La lecture en continu des trois textes n’est d’ailleurs pas recommandée, tellement ce sont des déclinaisons proches d’une même thématique : à la suite d’une catastrophe naturelle majeure (provoquée ou pas par la mauvaise gestion écologique des hommes) quelques rescapés doivent reconstruire une vie possible malgré la nature (très) hostile et le retour vers la barbarie des survivants. Ce qui fait la force de cette science-fiction moderne, c’est la qualité de l’écriture. A la fois poétique, lyrique, précise et cinématographique. Ballard est un styliste discret et un moraliste impitoyable. (Pour un versant plus encore poétique et baroque de son oeuvre, je conseille très chaleureusement la lecture de Vermilion Sands).

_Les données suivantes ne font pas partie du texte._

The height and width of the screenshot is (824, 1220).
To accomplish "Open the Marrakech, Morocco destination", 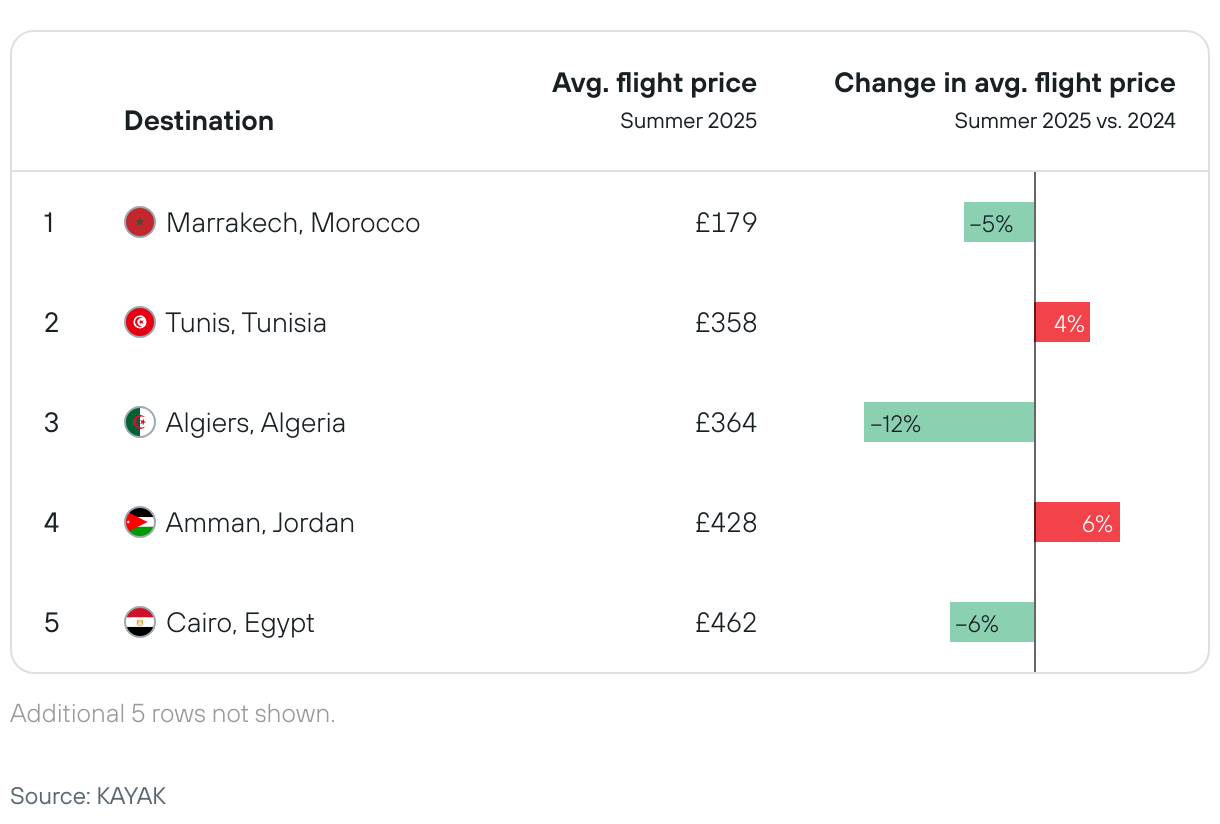I will click(293, 222).
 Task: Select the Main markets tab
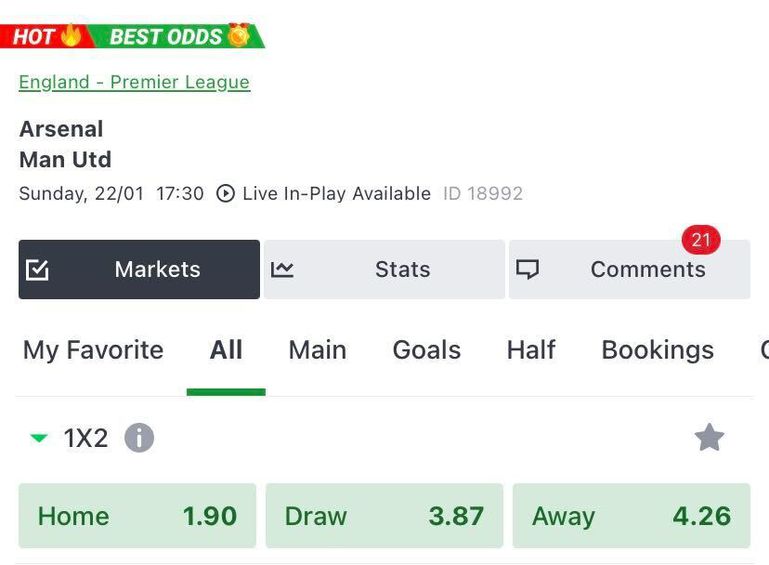pos(317,350)
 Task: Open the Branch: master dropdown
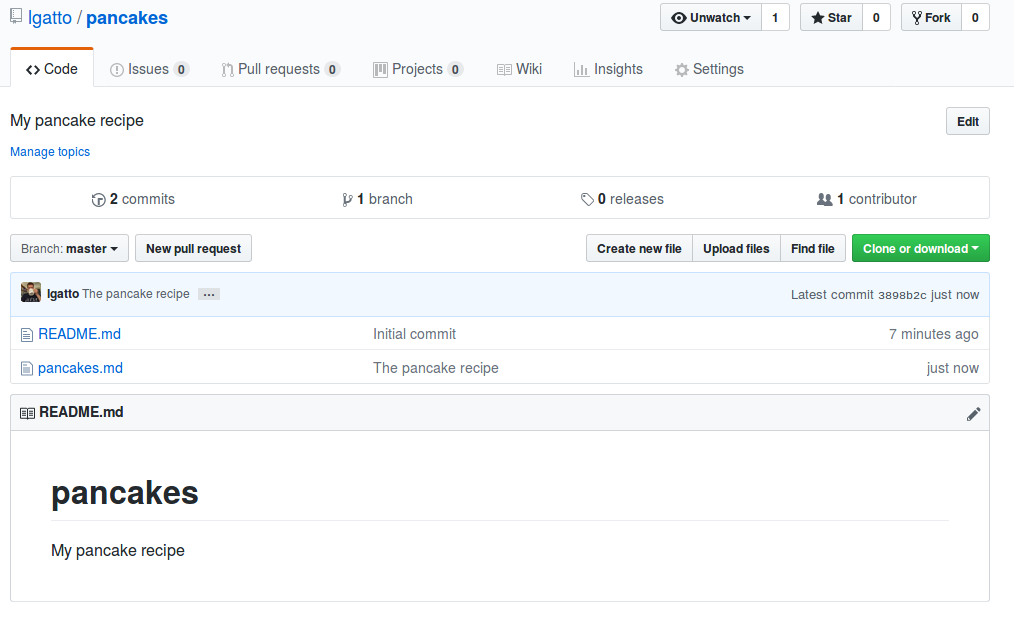[68, 248]
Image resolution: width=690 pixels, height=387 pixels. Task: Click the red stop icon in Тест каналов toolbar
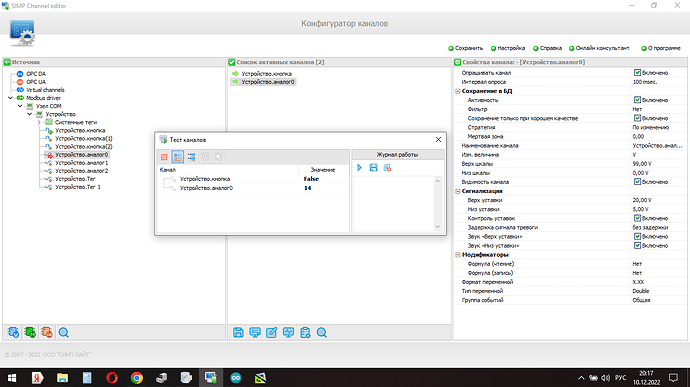(x=164, y=157)
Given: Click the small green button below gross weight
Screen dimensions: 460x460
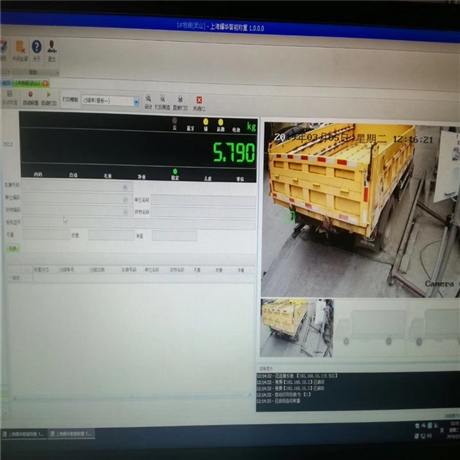Looking at the screenshot, I should tap(13, 248).
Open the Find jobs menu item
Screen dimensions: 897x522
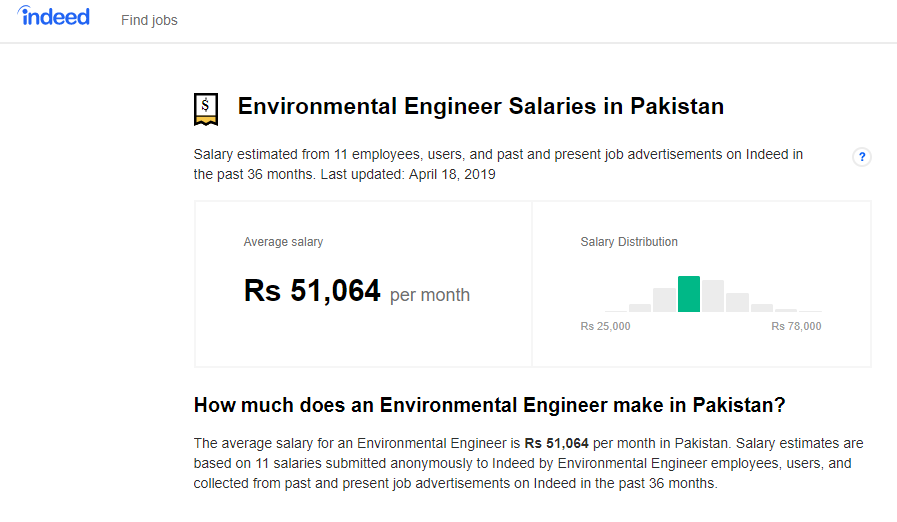point(149,20)
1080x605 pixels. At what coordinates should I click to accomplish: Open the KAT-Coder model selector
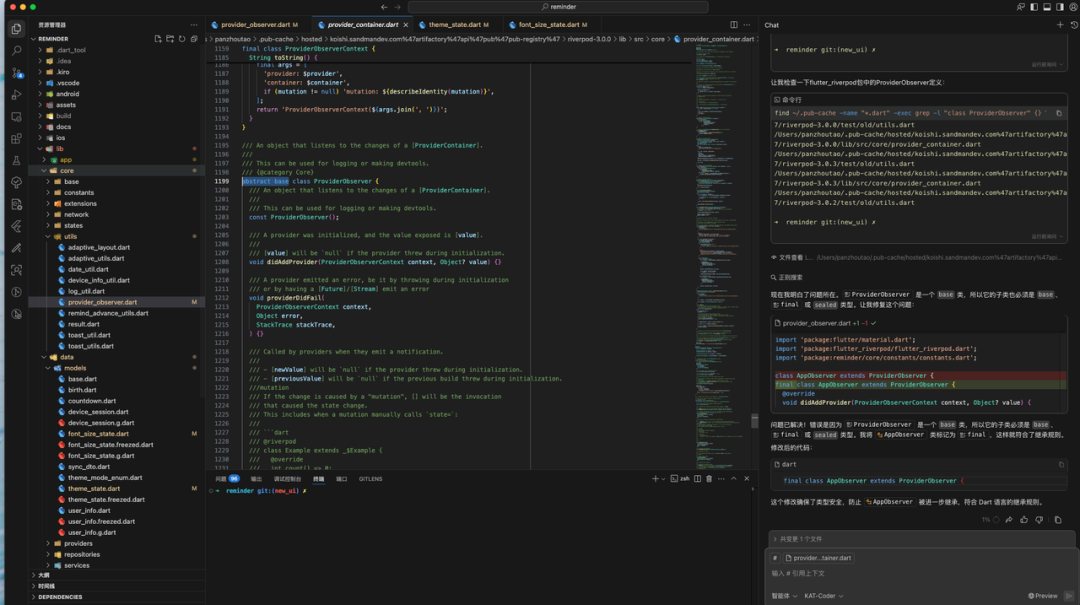click(x=822, y=596)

J’en étais là de mes remémorations ballardiennes en apprenant sa mort à la radio (France Inter ou Info, c’est dire l’influence de ce presque octogénaire britannique sous nos contrées moins sensibles à l’anticipation habituellement).

Et s’imposa le lien avec le seul livre qui m’ait vraiment capté ces derniers mois : La route de Cormac McCarthy. Non pas que je sois particulièrement adepte du genre post-apocalyptique, même si, à la réflexion, cela a souvent produit des choses intéressantes notamment sur le plan esthétique. Mais il me semble qu’il y a chez McCarty comme chez Ballard une vibration semblable, ce goût du désastre, la beauté de la catastrophe et l’horreur de l’homme livré à ses instincts. Mais aussi la beauté de l’humanité lorsqu’elle transcende l’animal et sa fragilité. Le grotesque enfin : réduit à pousser un chariot de supermarché sur des routes infestées de presque « zombis » cannibales, l’homme se poursuit dans le souvenir de ce qu’il a perdu au risque de s’y dissoudre et s’y perdre.

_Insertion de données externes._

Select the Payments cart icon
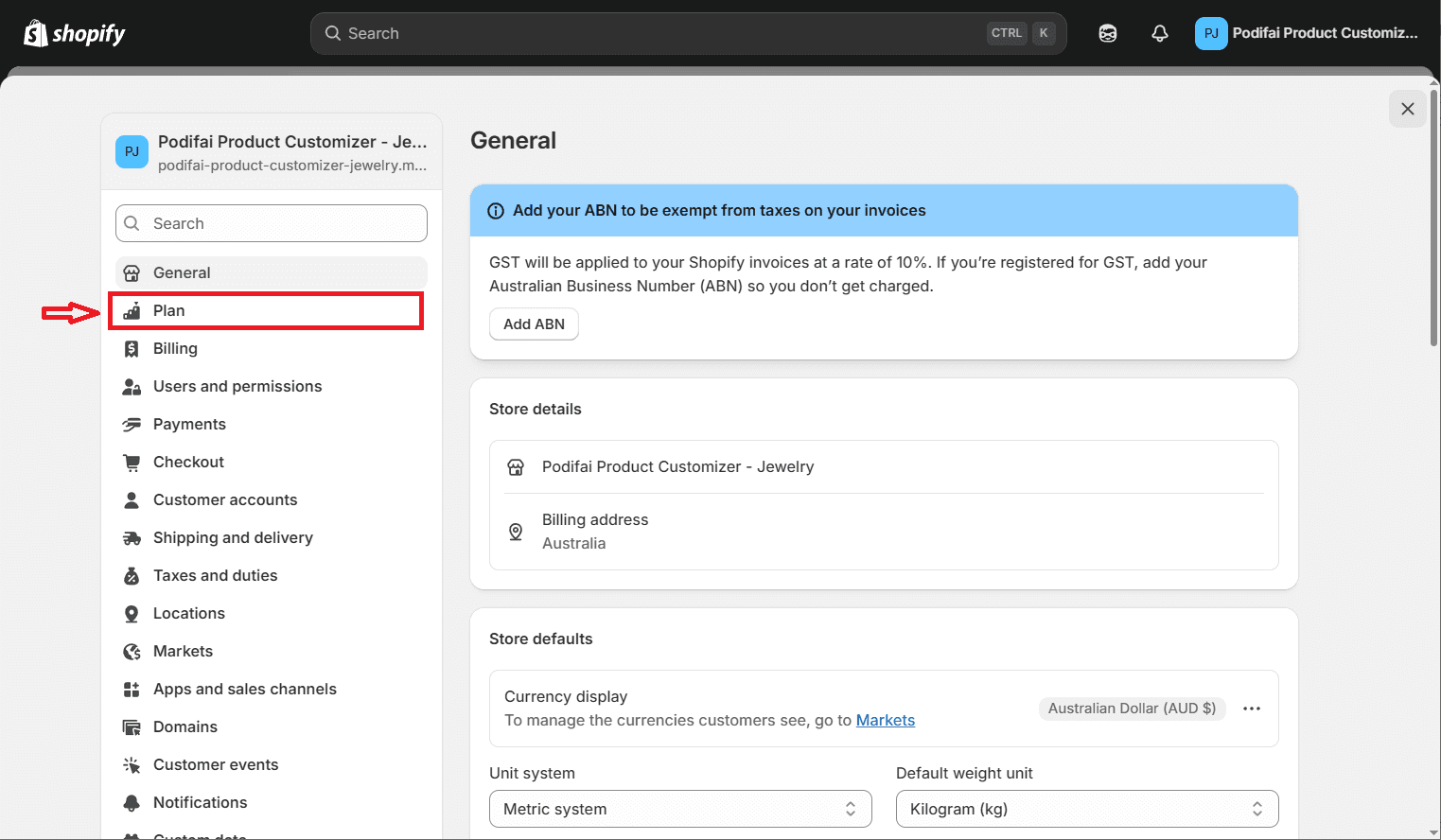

A quarante ans d’écart, la catastrophe de McCarthy est étrangement semblable à celle de Ballard, écologique, culturelle et morale. Mais le propos est pourtant radicalement différent : au positivisme concret de Ballard (qui n’exclut pas un pessimisme primordial) s’oppose la vision biblique (ou anti-biblique) de McCarthy. Au bout de la route, ce sera la renaissance ou la disparition mais l’héritier (le fils) est bien le porteur de l’humanité, la petite flamme vacillante que lui transmet le père, dernier témoin d’un monde à jamais effacé des mémoires, ne subsistant plus que par ses épaves.

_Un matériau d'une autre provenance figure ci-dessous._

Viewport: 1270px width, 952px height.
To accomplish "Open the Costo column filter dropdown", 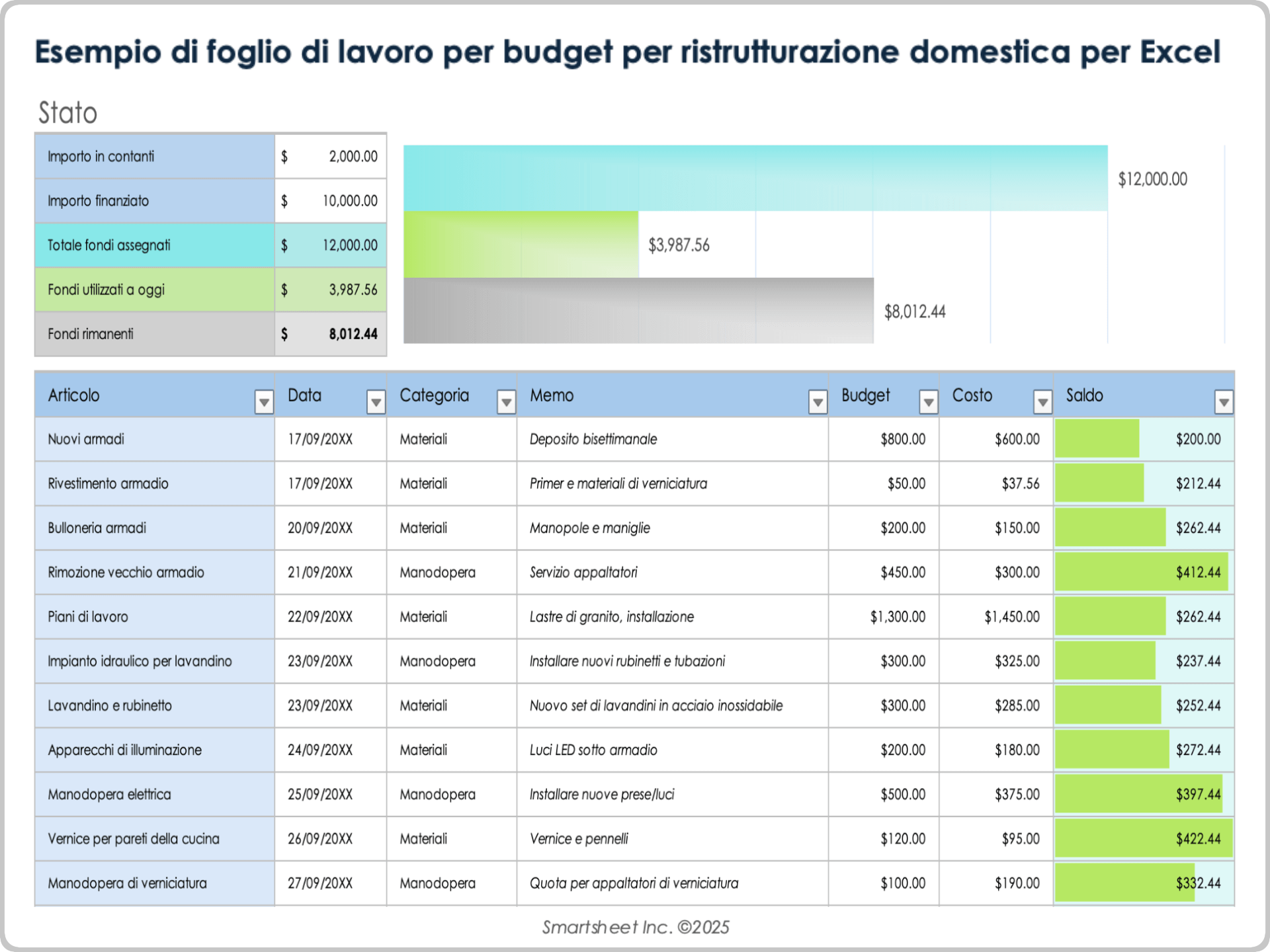I will coord(1042,401).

Pour Ballard, l’enfant n’est pas forcément un héritier, il peut être une menace, contre l’ordre établi, contre la civilisation. Et le premier à s’adapter à une barbarie en laquelle il meut librement. (cf. le terrifiant Sauvagerie (Running Wild d’abord traduit Massacre de Pangbourne ) ou même les souvenirs d’enfance de Ballard dans Empire du soleil).

McCarthy est plus contemporain : il constate mais ne répond pas. Car le sens est dans le lecteur, donc dans la littérature. Pas ailleurs. Seule la nature, détruite, frémissante, suffocante, impose sa magistrale indifférence.